The Test Sample
What is being tested?
The first trimester screen is a combination of two blood tests and a special ultrasound that are used to assess a pregnant woman's risk of carrying a baby with Down syndrome (trisomy 21) or Edwards syndrome (trisomy 18). Performing and evaluating them together, along with the woman's age, increases both the sensitivity and specificity of the screening results.
- Pregnancy-associated plasma protein A (PAPP-A) is a protein produced first by the outer layer of the developing pregnancy (trophoblast) and then by the growing placenta. During a normal pregnancy, levels of this protein increase in the pregnant woman's blood until delivery.
- Human chorionic gonadotropin (hCG) is a hormone produced by the developing pregnancy and then produced in large quantities by the placenta. Either free beta subunit or total hCG can be used in first trimester screening. Levels of both usually rise rapidly in the pregnant woman's circulation for the first 8 to 10 weeks, then decrease and stabilize at a lower level for the remainder of the pregnancy.
- Nuchal translucency is measurement made by ultrasound. The ultrasonagrapher measures the fluid collection between the spine and the skin at the nape of the fetus's neck. It is a procedure that requires a specially trained radiologist, proper alignment of the fetus, and careful measurement. It is not a routine ultrasound, and it is not a procedure that is available at every hospital or health facility.
If the results of first trimester screening are cause for concern, further screening tests (e.g., quad screen) or diagnostic tests (e.g., amniocentesis or chorionic villus sampling (CVS)) may be recommended.
How is the sample collected for testing?
Blood is drawn from a vein in the woman's arm or collected from a finger stick. The nuchal translucency ultrasound may be performed from outside the abdomen (transabdominally) or the probe may be inserted into the vagina (transvaginally).

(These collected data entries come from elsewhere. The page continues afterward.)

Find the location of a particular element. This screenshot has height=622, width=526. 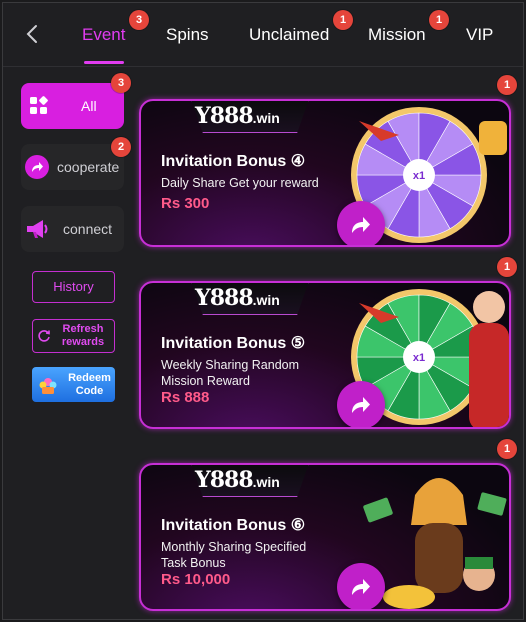

chevron-left-icon is located at coordinates (32, 34).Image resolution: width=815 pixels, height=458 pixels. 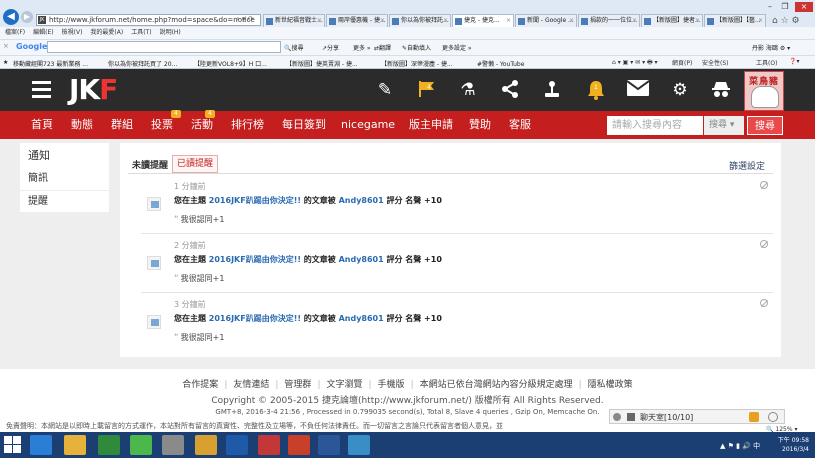 What do you see at coordinates (344, 385) in the screenshot?
I see `footer-link: 文字瀏覽` at bounding box center [344, 385].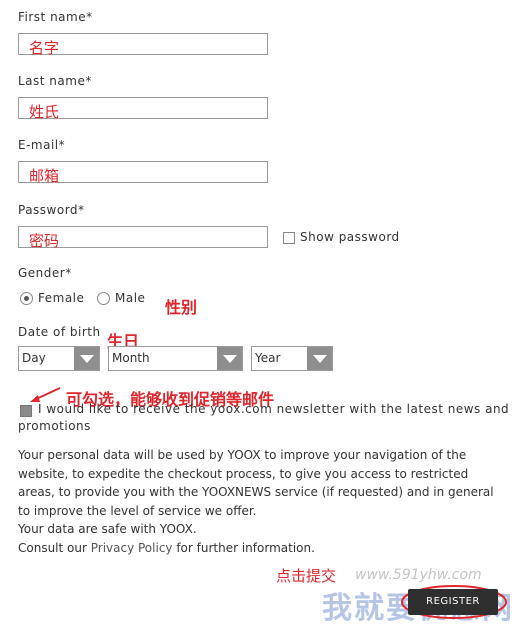 The image size is (520, 629). I want to click on consult-prefix: Consult our, so click(54, 548). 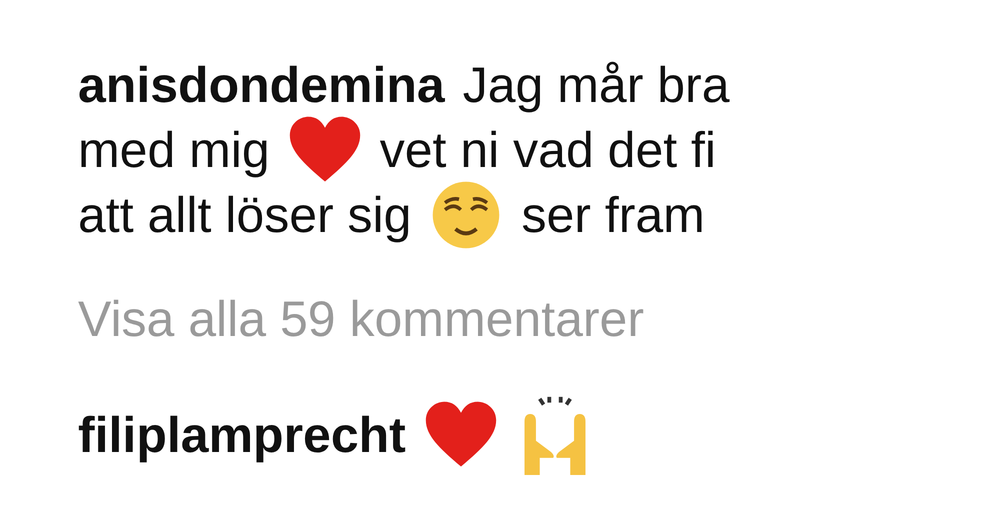 I want to click on caption-text: att allt löser sig, so click(x=245, y=215).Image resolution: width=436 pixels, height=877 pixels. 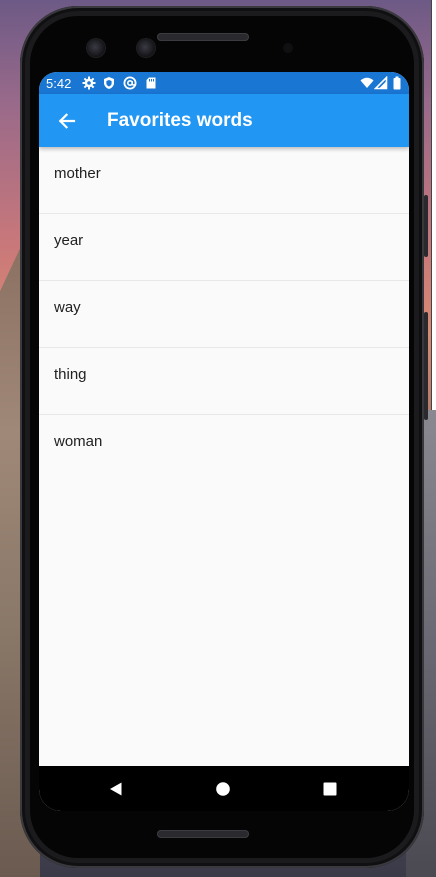 I want to click on sd-card-icon, so click(x=151, y=83).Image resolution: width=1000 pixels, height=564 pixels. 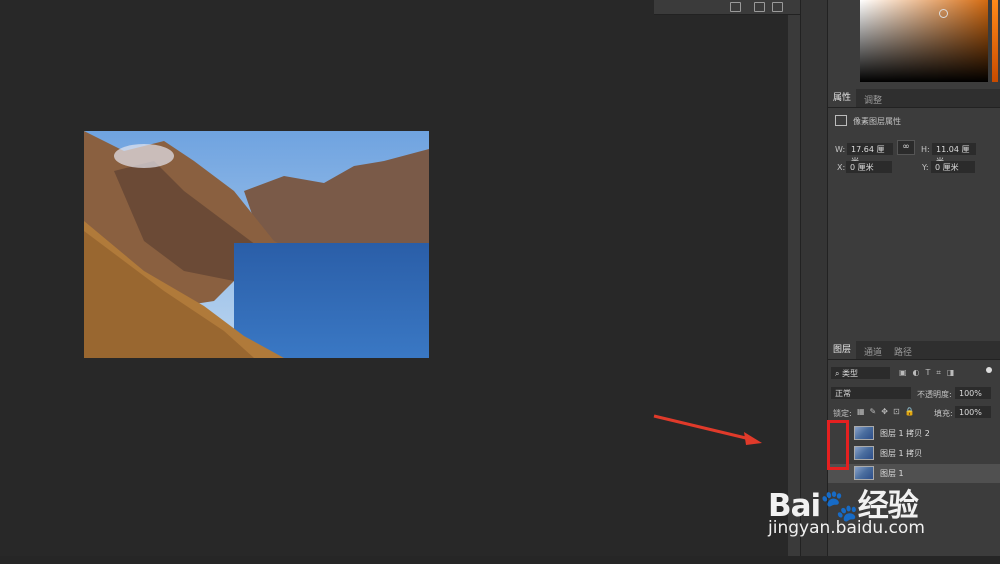 What do you see at coordinates (500, 560) in the screenshot?
I see `status-strip` at bounding box center [500, 560].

NOTE: If undergoing medical tests makes you or someone you care for anxious, embarrassed, or even difficult to manage, you might consider reading one or more of the following articles: Coping with Test Pain, Discomfort, and Anxiety, Tips on Blood Testing, Tips to Help Children through Their Medical Tests, and Tips to Help the Elderly through Their Medical Tests.
Another article, Follow That Sample, provides a glimpse at the collection and processing of a blood sample and throat culture.
Is any test preparation needed to ensure the quality of the sample?
You may be instructed to have a full bladder when having the nuchal translucency ultrasound performed.